Friday, September 09, 2005
; 5:47 PM
tml is my first paper,
principals of marketing!
the paper dat i dreaded most. loL!
it used to be one of my confident subject
but the marks i get for the ct is disappointing -.-'''
i suspect the way of marking is wrong somehow. =/
my tutor suck lar, freaking robert.
he's can't teach at all. XD
those who attend his lect or tutorial
will agree with me. right?! >.<
oh ya! he gave me low participation marks
for slping in class cause of headache. -.-'''
i would nv forget that!
i shall take a break before
studying again.

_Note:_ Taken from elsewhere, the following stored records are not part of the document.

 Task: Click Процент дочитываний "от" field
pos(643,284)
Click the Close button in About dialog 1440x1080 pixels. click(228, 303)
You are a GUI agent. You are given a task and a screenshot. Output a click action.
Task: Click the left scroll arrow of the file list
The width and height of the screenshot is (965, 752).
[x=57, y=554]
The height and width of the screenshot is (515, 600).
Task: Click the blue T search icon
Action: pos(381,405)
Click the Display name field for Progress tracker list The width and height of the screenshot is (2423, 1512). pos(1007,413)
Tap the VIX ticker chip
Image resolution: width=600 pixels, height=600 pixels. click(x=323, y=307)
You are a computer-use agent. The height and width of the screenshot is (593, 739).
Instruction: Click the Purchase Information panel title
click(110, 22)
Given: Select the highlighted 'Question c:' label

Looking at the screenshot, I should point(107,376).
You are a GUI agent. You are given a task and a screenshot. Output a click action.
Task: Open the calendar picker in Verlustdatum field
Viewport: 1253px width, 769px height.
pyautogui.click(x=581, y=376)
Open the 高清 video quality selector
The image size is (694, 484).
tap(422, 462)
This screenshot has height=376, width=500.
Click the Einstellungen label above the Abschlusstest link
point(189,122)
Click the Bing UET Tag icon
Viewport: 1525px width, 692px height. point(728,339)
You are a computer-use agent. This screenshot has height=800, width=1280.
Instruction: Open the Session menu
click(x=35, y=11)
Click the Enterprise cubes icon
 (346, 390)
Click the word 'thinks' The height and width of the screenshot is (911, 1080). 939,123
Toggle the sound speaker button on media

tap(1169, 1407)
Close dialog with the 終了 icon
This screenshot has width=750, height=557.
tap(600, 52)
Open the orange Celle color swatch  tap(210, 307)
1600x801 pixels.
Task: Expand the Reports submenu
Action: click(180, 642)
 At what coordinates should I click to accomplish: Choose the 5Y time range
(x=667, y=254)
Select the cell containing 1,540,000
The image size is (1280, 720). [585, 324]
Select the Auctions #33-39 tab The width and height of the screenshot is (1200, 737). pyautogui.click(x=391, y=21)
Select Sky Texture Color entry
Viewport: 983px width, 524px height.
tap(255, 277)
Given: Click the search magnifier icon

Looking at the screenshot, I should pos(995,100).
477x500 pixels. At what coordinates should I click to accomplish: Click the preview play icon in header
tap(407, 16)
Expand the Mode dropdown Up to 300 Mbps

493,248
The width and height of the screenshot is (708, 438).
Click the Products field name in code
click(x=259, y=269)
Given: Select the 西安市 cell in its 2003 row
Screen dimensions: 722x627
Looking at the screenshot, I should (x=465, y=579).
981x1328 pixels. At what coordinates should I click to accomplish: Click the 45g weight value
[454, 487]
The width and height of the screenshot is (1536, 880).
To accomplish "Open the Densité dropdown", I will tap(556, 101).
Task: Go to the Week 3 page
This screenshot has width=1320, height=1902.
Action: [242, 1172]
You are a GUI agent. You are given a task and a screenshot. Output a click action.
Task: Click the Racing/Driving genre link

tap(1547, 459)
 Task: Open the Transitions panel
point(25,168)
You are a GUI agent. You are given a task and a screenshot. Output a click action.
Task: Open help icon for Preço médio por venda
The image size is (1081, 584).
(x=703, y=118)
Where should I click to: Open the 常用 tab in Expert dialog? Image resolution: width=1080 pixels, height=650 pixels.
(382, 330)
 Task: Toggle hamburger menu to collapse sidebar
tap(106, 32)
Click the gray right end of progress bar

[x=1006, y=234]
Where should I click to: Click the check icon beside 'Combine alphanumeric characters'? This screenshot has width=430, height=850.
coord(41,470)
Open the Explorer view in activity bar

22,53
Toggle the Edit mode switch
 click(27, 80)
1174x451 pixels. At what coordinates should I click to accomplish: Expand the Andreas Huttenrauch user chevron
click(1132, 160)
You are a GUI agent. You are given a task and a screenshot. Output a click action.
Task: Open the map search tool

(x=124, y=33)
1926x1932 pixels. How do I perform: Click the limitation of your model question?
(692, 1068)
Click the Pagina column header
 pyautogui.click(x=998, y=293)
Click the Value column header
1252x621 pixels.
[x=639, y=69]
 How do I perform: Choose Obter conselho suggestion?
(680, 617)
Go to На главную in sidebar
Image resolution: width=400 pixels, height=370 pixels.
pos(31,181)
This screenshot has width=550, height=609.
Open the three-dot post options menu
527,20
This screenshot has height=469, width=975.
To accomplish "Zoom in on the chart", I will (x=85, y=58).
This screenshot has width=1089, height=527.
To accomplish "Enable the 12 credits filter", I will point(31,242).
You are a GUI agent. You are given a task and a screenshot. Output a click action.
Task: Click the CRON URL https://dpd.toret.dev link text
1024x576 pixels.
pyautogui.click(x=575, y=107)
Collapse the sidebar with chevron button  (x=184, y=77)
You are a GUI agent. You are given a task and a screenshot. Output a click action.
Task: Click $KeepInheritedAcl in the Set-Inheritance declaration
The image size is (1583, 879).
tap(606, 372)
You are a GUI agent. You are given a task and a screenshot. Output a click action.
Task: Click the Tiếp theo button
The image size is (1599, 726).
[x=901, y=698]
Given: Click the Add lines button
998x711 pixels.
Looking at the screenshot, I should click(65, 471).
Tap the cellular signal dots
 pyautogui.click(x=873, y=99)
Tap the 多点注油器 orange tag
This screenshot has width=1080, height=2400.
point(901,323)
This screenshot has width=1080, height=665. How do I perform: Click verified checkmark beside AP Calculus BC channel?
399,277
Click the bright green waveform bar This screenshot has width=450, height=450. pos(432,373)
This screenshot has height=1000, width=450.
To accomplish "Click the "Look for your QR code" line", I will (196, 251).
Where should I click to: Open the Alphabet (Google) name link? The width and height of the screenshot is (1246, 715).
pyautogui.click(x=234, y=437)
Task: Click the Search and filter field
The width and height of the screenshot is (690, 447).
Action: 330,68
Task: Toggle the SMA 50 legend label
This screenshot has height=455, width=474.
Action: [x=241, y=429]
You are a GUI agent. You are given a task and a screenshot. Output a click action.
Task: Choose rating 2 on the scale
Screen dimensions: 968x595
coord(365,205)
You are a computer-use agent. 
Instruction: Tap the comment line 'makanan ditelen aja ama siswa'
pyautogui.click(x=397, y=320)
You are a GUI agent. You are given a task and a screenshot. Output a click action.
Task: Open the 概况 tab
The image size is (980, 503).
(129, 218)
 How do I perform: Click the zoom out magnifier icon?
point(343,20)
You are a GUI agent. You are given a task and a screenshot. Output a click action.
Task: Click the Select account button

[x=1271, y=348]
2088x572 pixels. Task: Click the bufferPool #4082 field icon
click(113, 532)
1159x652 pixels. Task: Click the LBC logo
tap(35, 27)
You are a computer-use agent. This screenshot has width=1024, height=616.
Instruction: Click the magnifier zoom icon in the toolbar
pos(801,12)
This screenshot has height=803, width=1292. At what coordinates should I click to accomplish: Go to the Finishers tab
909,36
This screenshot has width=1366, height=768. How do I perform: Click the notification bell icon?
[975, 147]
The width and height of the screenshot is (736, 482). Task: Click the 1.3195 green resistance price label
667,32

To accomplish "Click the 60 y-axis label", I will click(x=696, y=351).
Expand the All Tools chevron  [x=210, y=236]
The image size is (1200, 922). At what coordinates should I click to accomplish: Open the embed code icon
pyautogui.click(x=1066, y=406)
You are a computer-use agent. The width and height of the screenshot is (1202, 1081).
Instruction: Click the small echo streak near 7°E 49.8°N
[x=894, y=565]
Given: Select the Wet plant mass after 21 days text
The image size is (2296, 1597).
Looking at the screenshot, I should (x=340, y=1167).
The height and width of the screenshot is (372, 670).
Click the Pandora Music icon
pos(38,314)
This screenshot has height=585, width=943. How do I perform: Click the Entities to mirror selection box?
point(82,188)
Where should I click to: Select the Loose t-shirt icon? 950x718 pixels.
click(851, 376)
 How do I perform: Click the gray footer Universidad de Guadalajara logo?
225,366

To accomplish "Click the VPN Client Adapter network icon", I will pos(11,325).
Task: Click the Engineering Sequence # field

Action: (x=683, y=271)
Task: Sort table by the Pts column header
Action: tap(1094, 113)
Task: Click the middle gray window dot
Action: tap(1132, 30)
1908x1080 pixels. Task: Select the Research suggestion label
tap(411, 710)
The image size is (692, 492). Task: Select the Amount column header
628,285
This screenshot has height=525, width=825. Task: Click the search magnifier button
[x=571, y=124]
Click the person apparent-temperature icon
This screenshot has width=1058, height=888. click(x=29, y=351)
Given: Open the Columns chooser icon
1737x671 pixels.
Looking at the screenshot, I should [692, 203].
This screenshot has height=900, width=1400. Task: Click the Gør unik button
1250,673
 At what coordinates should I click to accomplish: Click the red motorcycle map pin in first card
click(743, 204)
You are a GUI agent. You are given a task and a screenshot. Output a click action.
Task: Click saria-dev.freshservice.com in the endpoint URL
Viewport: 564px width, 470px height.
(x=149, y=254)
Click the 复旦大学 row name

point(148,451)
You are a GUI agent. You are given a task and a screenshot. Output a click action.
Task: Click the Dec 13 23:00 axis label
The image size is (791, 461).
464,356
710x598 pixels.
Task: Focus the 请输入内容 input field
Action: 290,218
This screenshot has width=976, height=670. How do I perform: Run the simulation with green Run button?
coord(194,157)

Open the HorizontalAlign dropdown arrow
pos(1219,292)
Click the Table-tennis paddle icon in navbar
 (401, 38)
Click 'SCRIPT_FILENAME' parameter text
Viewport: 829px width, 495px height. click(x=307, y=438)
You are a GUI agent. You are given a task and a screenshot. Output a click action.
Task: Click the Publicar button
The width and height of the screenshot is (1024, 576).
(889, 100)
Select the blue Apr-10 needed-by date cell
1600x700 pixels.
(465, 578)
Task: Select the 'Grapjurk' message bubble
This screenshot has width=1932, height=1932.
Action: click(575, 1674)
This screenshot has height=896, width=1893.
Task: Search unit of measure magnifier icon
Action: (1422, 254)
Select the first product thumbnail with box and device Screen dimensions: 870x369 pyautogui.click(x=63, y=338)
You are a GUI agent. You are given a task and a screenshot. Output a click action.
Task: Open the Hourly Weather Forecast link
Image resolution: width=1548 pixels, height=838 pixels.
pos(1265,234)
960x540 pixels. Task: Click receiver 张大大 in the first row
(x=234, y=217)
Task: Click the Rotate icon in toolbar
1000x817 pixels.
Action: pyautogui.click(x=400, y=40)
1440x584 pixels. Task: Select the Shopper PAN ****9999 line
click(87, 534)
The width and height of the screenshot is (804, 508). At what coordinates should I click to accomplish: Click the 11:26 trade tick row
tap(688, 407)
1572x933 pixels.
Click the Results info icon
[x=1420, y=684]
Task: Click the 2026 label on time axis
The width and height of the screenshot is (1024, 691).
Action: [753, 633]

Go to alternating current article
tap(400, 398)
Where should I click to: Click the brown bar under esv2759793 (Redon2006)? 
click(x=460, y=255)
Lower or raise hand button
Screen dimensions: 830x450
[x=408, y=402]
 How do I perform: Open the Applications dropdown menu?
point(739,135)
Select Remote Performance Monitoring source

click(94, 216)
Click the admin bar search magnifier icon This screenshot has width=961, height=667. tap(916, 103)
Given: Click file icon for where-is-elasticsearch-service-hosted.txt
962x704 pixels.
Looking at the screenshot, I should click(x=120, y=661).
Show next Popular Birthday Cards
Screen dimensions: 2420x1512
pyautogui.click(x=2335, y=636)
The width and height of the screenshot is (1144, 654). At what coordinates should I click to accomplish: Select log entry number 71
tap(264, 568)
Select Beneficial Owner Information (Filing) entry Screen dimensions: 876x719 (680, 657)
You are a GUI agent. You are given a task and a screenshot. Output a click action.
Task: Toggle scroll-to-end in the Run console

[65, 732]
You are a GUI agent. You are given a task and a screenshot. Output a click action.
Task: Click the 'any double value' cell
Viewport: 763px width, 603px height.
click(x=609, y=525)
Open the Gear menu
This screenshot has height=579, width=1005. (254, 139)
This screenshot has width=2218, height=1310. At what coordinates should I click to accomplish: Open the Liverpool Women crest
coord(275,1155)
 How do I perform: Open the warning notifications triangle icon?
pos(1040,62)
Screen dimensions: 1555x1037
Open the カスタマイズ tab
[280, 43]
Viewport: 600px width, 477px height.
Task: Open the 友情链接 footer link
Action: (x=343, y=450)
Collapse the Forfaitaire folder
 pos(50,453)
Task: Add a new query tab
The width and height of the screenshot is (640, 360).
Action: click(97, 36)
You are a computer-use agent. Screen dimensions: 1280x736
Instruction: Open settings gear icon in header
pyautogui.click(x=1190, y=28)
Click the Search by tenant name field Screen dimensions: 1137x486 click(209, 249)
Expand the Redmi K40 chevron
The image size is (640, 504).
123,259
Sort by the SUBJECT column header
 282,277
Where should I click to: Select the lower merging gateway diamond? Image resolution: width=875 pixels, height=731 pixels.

LOL! XD
i never want to be the old me again. >.<
Thursday, September 08, 2005
; 12:14 AM
today went to xiaoting hse to study ief.
wasnt very successful
the chapters behind are too complicated,
but still manage to clear some doubts. >.<
ya, and it hurts to see you like this.
are you sure that you're happy this way?
i wishh i could help,
but no one could help you
unless you are willing to help yourself.
what exactly happen?
what could have brought tears to your eyes, again?
Tuesday, September 06, 2005
; 11:21 AM
am already trying very hard le.
ya, still it doesnt work out somehow.
i'm losing myself, changing.
im not who i used to be anymore,
that brat who yell, throw temper and do nth all day long.
but now i wan to be the brat that makes
you smile, make
you laugh, make
you happy
like all it used to be in the past.
can i move back?
no, i can't and i wont.
i won't grow if i stop here.
i could only move forward now.
i believe that somehow, in my way,
i would ffind a balance between these 2 diff me.
im not doing all this entirely for
youhowever, it does make up most of the reason.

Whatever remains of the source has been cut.